INPUT MATERIAL:
┄┄┄┄┄┄┄┄┄┄

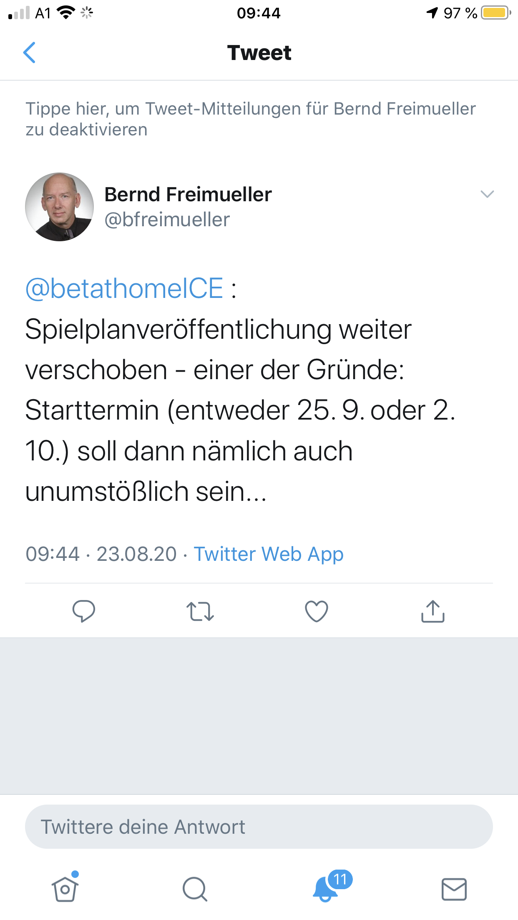Screen dimensions: 518x920
Task: Reply to the tweet with speech bubble icon
Action: click(84, 611)
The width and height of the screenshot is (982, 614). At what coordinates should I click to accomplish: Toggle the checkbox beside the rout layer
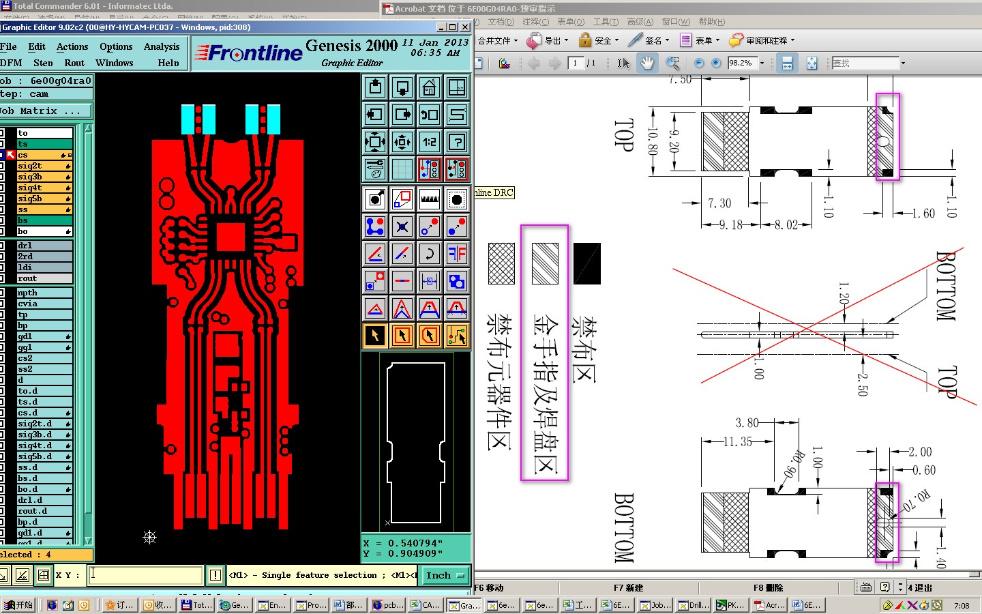click(x=3, y=278)
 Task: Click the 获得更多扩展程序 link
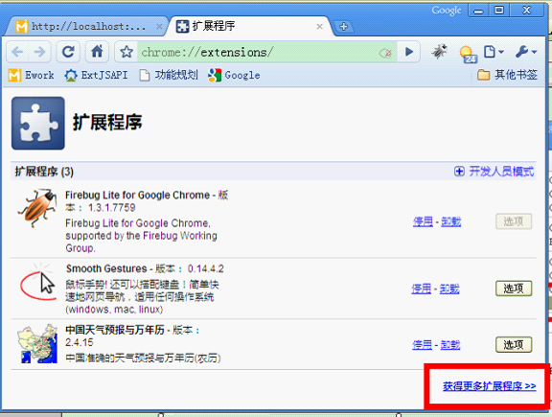click(x=490, y=386)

┄┄┄┄┄┄┄┄┄┄

TASK GOAL: Which lines run from the one that holds "The width and" to the final line of the records above? Return them exactly, and skip the pictures.

RESPONSE BOX:
The width and height of the screenshot is (982, 614). At what coordinates should I click to accomplish: Toggle the checkbox beside the rout layer
click(x=3, y=278)
 Task: Click the 获得更多扩展程序 link
click(x=490, y=386)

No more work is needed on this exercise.